+++ DATA EXCERPTS +++
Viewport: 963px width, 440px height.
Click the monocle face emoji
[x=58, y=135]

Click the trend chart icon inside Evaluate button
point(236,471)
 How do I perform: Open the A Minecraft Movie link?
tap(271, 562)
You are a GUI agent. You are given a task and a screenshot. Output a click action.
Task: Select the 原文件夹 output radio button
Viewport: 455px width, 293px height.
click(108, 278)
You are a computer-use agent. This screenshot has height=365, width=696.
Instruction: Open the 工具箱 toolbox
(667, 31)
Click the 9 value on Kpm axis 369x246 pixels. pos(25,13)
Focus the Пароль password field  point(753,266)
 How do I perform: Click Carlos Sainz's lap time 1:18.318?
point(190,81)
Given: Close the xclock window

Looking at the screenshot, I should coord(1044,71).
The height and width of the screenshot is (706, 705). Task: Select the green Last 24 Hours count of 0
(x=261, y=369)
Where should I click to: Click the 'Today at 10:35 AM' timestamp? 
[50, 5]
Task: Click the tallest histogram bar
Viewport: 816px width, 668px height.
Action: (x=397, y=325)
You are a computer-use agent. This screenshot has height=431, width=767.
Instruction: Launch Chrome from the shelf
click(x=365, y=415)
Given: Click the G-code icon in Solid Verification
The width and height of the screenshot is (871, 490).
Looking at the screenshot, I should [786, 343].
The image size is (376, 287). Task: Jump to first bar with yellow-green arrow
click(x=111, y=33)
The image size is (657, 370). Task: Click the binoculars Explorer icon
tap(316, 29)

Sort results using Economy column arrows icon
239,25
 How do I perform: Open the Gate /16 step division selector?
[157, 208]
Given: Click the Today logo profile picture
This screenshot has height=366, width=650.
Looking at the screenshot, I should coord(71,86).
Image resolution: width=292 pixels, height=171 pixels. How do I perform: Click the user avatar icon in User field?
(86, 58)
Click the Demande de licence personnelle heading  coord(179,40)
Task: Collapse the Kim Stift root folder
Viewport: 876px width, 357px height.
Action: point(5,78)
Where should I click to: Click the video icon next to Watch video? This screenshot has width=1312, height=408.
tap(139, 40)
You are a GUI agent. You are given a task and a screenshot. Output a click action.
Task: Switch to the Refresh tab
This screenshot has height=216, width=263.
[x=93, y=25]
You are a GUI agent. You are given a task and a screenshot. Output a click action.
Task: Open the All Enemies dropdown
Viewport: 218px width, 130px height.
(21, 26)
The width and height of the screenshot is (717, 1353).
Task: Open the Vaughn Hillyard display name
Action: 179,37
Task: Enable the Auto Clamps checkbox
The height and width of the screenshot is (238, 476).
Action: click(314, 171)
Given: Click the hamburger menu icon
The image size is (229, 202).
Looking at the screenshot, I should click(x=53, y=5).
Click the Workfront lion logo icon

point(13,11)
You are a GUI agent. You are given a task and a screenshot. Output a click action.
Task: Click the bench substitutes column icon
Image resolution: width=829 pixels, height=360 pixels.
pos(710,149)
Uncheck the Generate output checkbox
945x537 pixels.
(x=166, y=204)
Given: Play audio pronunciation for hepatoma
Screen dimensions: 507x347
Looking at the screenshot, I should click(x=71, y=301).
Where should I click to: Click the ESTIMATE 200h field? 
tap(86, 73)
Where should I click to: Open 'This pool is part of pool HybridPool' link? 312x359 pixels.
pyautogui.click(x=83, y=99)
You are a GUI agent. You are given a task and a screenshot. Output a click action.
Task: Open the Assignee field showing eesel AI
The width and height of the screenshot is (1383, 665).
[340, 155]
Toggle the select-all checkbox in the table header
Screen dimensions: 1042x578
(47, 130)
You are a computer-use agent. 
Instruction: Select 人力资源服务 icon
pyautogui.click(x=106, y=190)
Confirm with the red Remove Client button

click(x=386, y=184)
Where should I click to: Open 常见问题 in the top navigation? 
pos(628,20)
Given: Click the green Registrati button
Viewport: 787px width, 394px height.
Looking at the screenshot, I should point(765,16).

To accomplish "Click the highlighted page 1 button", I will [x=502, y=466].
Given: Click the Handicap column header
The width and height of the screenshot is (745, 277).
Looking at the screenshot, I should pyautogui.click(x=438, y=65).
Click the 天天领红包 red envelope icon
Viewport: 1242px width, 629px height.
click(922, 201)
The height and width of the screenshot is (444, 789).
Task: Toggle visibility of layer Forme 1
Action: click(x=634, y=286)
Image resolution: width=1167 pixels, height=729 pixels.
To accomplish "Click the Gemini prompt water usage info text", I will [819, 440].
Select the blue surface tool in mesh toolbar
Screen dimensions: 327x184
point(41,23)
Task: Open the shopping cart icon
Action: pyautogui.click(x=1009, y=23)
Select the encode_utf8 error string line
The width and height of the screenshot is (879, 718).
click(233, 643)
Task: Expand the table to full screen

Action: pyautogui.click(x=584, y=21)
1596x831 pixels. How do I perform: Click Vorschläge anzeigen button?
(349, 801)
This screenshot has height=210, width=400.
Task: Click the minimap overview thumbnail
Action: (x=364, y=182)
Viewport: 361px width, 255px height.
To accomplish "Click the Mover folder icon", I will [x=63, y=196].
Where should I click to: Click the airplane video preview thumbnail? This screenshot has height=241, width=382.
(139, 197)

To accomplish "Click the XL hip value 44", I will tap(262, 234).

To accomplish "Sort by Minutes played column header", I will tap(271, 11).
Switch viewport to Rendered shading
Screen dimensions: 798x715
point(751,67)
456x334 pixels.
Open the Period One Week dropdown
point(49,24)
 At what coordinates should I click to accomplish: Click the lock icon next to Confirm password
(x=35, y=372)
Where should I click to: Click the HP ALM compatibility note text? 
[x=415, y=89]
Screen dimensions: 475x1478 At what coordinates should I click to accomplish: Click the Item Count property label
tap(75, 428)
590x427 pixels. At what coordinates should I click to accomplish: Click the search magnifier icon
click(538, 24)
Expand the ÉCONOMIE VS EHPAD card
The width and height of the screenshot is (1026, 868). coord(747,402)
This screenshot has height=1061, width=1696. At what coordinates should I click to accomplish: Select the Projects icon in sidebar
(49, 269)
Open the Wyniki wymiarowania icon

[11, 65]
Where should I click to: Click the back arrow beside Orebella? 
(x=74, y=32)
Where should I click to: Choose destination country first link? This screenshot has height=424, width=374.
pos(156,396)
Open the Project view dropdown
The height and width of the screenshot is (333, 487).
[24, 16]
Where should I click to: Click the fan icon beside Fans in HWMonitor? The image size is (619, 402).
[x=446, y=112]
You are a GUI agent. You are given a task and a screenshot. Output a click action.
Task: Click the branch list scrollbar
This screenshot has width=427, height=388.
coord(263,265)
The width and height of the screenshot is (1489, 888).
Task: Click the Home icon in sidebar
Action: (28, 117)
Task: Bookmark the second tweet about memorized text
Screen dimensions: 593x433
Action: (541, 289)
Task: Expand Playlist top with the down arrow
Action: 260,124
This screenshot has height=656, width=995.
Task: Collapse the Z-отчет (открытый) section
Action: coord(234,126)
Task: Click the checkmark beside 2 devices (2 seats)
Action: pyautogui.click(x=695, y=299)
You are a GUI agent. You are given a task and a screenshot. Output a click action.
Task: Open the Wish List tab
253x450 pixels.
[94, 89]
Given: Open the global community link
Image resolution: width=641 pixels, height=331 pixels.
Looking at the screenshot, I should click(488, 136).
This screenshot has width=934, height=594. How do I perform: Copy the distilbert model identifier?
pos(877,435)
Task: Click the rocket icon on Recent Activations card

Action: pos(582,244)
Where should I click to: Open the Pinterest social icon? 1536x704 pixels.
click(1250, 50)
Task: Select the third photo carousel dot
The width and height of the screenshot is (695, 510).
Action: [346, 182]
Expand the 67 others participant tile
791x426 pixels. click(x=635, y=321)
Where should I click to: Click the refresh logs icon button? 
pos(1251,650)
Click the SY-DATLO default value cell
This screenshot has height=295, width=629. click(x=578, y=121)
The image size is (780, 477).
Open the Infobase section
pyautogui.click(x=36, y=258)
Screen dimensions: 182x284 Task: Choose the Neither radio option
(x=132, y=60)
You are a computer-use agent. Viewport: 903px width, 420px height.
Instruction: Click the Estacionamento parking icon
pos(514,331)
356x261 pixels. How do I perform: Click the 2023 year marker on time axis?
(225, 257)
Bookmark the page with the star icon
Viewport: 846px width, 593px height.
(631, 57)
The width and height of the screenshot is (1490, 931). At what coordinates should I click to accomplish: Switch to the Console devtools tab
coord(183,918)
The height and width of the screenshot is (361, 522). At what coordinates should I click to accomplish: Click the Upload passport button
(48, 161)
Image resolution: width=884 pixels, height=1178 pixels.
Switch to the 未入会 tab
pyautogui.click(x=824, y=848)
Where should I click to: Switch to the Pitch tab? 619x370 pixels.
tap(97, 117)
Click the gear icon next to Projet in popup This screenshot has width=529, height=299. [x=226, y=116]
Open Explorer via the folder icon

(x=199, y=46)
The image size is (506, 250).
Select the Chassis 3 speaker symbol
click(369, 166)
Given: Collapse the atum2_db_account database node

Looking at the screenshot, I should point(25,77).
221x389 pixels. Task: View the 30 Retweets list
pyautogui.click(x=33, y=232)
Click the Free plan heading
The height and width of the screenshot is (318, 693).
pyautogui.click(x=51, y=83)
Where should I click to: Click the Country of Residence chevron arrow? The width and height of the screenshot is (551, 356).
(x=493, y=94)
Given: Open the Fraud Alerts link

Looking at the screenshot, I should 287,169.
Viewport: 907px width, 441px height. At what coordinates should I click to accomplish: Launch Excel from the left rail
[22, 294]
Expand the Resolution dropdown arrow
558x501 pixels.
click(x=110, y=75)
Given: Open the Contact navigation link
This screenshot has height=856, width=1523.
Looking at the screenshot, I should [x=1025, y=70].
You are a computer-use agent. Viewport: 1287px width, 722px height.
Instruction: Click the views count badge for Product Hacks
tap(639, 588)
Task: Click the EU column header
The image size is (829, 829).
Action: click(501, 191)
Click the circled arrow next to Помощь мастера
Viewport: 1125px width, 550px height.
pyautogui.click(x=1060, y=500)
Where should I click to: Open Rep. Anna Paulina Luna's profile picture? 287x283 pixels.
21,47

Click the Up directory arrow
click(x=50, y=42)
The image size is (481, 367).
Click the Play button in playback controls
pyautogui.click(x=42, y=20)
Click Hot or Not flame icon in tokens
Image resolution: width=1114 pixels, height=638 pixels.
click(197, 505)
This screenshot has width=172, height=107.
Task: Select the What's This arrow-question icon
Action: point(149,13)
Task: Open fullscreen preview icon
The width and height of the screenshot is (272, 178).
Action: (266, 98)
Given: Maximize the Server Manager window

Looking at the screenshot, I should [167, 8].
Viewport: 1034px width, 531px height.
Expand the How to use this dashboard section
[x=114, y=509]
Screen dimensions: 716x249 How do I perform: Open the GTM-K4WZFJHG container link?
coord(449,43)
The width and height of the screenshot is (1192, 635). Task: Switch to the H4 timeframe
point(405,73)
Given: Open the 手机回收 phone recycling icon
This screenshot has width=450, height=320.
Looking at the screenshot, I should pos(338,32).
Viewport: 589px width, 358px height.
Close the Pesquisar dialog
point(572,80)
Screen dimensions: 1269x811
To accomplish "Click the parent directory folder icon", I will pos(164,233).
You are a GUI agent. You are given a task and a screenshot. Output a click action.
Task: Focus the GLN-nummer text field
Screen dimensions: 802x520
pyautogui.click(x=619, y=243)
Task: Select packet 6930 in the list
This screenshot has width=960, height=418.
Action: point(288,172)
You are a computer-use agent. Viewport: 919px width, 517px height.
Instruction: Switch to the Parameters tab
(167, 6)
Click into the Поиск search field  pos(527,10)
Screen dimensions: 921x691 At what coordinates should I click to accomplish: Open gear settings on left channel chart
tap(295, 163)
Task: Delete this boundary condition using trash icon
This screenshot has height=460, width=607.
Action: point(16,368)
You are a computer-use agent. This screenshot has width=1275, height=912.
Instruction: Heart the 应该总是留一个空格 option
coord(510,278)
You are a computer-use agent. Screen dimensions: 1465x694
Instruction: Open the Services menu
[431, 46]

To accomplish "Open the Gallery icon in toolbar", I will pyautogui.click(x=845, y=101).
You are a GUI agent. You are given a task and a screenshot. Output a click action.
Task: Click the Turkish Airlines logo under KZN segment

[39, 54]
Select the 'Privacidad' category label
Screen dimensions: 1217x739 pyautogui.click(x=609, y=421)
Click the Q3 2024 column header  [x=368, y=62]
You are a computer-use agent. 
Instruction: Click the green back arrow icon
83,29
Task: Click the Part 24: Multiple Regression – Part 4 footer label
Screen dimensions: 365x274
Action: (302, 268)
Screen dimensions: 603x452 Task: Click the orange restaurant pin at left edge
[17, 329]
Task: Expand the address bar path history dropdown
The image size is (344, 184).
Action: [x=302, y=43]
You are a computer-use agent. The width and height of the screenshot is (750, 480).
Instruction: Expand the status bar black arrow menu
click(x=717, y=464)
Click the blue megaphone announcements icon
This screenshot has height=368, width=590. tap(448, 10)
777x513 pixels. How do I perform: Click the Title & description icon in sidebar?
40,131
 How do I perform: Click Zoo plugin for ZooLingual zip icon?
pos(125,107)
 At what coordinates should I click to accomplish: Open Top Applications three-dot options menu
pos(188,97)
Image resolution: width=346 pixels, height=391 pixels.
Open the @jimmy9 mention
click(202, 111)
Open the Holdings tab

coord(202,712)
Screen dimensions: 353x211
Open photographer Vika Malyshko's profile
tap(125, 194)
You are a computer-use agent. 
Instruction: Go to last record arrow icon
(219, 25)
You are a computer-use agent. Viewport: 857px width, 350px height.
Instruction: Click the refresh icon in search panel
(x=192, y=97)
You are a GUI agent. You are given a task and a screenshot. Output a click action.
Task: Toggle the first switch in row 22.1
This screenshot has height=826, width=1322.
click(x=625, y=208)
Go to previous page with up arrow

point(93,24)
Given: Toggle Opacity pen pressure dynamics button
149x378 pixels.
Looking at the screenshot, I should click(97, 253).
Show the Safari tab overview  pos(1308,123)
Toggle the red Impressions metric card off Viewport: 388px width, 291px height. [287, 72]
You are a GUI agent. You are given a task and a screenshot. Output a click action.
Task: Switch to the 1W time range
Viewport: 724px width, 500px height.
+++
### ABOUT THIS EXERCISE
Please find each line in the records above that holds the word "Bookmark", and copy it.

### THE COMPLETED TASK
Task: Bookmark the second tweet about memorized text
Bookmark the page with the star icon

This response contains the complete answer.